§ PROBLEM STATEMENT
For the data below, report only the number of lines containing the string "agent".

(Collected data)
____
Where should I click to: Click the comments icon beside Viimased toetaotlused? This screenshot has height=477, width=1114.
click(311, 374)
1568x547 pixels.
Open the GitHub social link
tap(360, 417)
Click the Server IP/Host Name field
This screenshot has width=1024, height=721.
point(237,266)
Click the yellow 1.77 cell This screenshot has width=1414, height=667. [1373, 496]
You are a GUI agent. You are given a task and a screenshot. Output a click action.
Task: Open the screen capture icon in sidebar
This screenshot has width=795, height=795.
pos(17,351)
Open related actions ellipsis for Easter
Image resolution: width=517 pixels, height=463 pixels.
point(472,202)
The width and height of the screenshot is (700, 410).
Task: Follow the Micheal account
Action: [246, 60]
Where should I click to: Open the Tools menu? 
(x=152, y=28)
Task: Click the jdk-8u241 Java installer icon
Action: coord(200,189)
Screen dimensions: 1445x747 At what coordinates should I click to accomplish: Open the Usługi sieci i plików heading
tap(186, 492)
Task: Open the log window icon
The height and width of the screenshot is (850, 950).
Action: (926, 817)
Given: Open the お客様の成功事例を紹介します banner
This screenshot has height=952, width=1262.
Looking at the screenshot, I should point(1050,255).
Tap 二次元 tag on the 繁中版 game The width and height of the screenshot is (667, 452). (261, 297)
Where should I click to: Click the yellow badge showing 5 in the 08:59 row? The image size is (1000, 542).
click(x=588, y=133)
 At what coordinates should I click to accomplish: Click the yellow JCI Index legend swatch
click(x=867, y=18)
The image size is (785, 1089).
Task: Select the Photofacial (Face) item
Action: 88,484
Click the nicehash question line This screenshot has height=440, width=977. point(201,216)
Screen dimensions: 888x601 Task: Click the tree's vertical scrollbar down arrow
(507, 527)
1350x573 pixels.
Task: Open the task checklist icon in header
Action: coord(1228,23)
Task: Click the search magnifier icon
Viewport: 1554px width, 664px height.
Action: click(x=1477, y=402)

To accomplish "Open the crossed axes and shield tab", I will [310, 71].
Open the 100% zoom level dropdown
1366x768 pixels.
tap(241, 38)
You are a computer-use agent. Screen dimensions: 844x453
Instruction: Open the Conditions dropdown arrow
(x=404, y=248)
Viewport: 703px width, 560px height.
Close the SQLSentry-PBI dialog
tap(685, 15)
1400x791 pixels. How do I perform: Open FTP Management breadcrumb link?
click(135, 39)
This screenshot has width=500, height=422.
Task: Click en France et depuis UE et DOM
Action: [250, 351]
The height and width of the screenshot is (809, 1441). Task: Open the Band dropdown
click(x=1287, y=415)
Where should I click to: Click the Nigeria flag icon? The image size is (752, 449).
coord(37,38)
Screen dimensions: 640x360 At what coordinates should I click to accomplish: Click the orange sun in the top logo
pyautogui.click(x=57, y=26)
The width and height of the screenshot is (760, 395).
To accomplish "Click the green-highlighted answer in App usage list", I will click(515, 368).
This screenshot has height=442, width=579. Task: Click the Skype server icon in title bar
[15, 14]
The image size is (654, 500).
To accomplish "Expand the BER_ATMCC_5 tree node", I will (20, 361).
____
§ RESULT OF THIS EXERCISE
2